— Exercise requirements —
Output the lines of the records below exactly, beginning at their first line and ending at the line with "Task: Collapse the"; include no pictures.
****************
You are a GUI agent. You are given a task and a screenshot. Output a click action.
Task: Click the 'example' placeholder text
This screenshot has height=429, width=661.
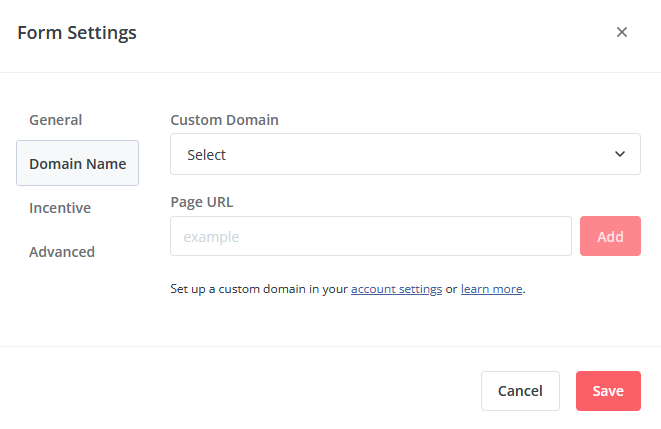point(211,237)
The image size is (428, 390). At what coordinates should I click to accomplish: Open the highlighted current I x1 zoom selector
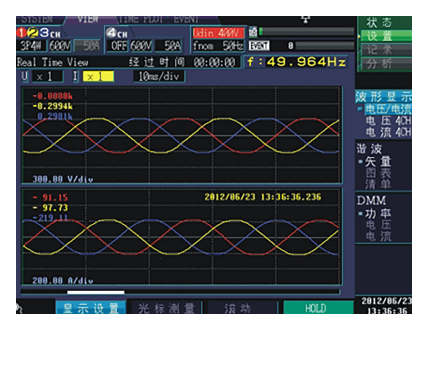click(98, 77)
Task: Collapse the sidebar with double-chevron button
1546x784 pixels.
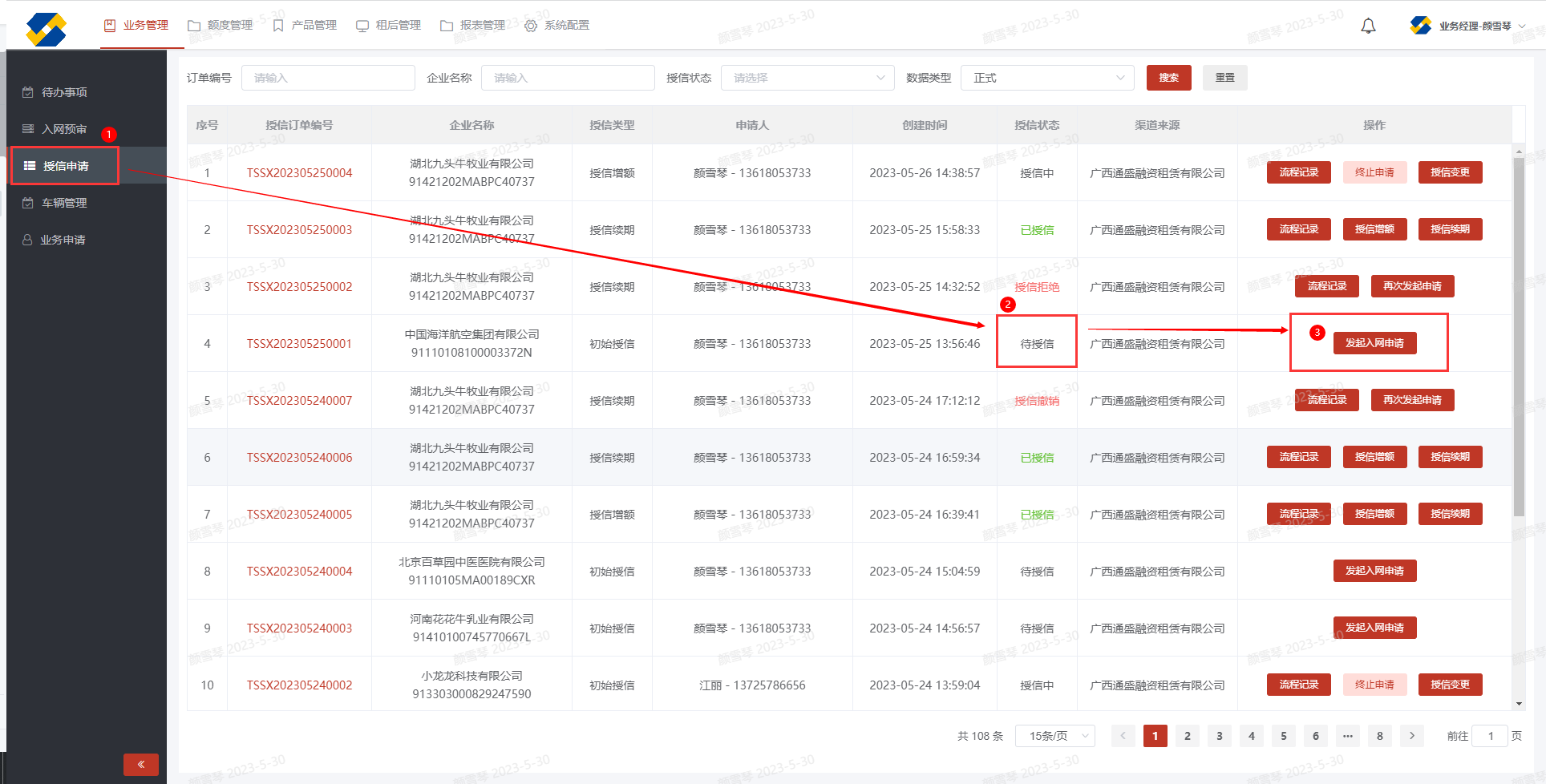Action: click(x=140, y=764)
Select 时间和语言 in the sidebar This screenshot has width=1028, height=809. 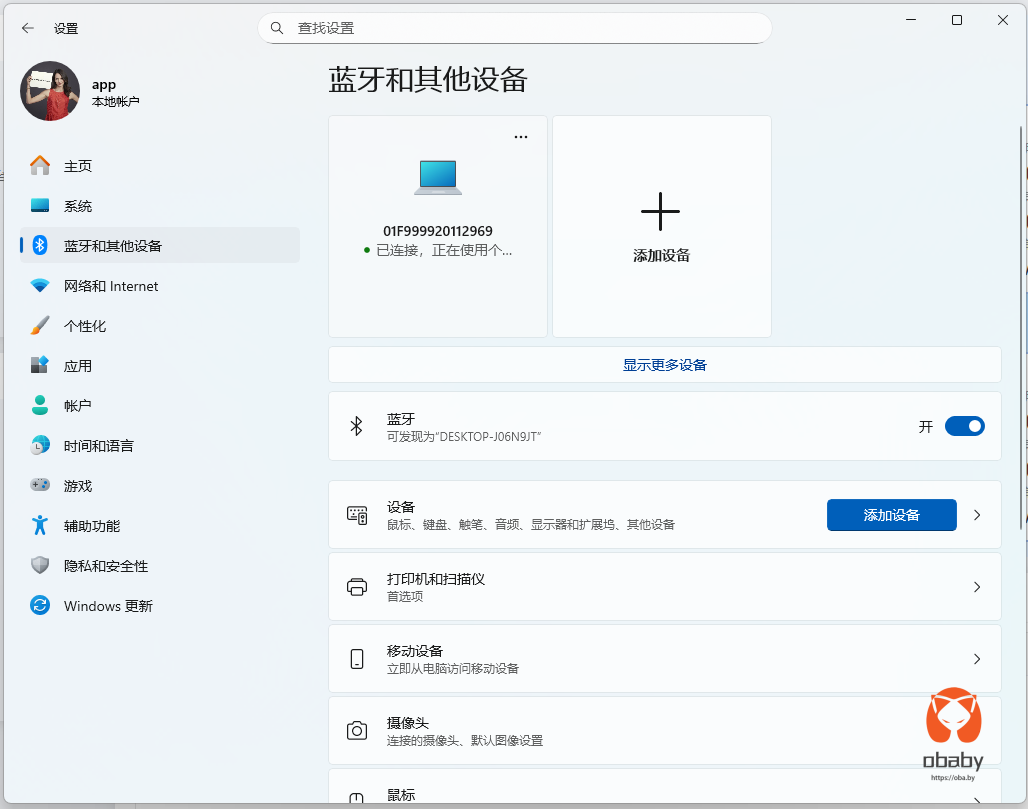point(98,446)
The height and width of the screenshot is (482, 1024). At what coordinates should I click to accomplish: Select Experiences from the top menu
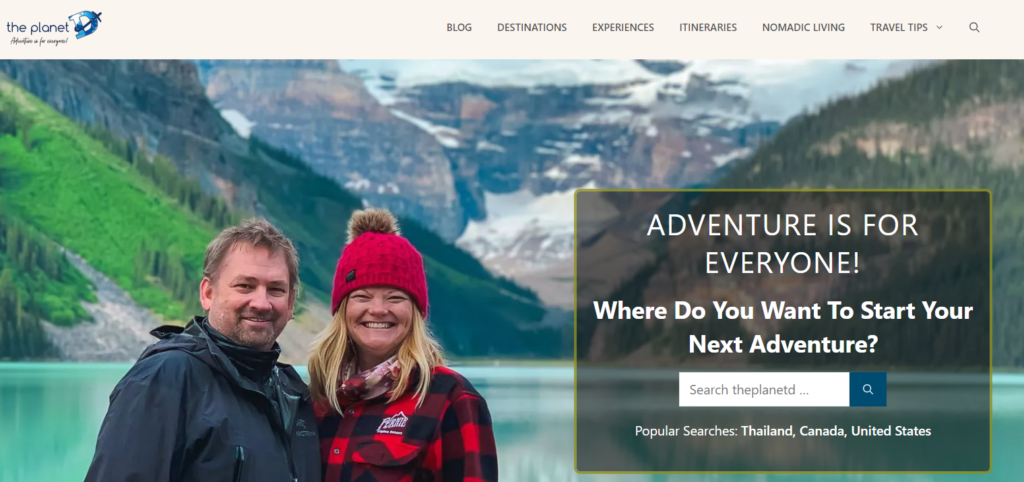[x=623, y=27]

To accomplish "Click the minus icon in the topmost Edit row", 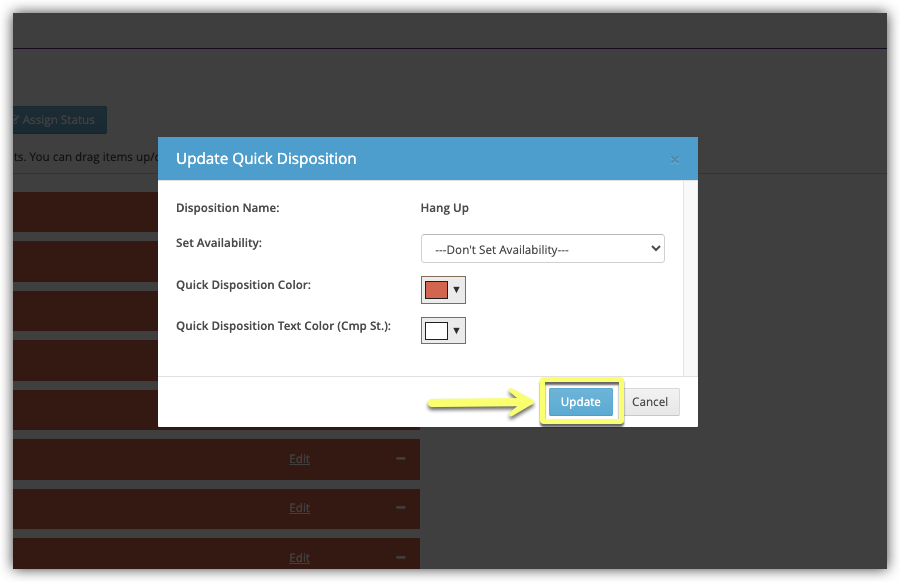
****************
— Answer for the task —
You are a GUI agent. You are given a task and a screenshot. Output a click action.
Task: Click the 'example' placeholder text
This screenshot has height=429, width=661.
point(211,237)
The image size is (428, 390). At what coordinates should I click to accomplish: Open the highlighted current I x1 zoom selector
click(98, 77)
Task: Collapse the sidebar with double-chevron button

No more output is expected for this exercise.